*** Block opens ***
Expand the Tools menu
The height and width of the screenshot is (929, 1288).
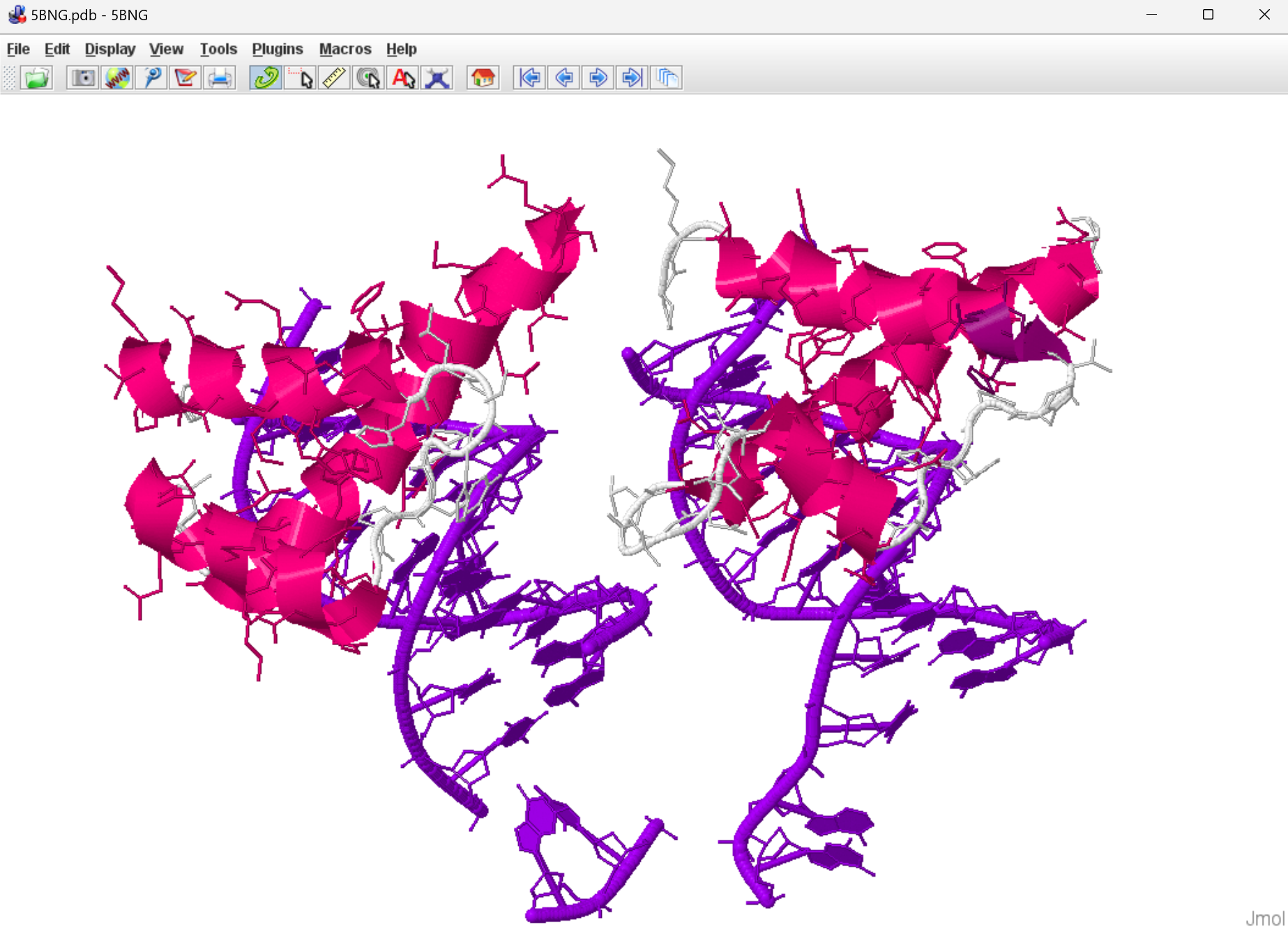click(218, 49)
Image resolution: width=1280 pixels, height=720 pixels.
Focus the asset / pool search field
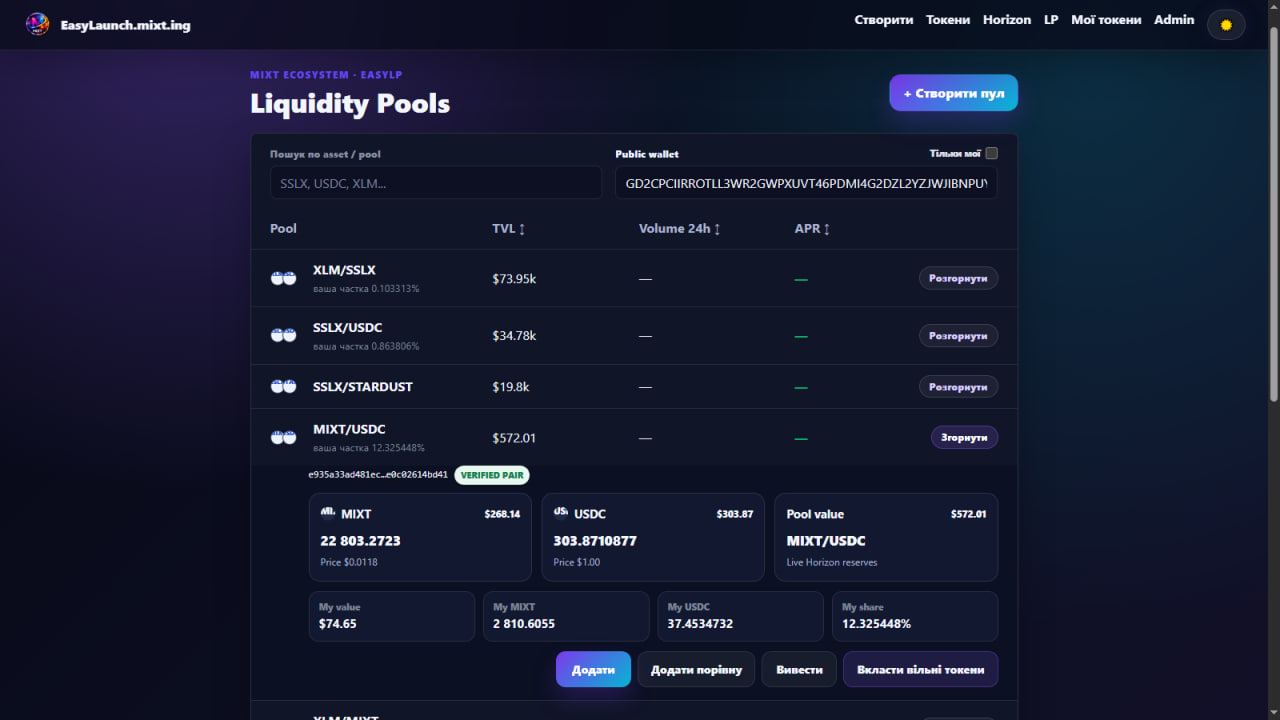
*** Block closes ***
## What you will do
Each line from the one holding "Image resolution: width=1280" through the end of the listing is to be output exactly, both ends included, with no other lines and the pictures left out.

## Output for this exercise
Image resolution: width=1280 pixels, height=720 pixels.
Focus the asset / pool search field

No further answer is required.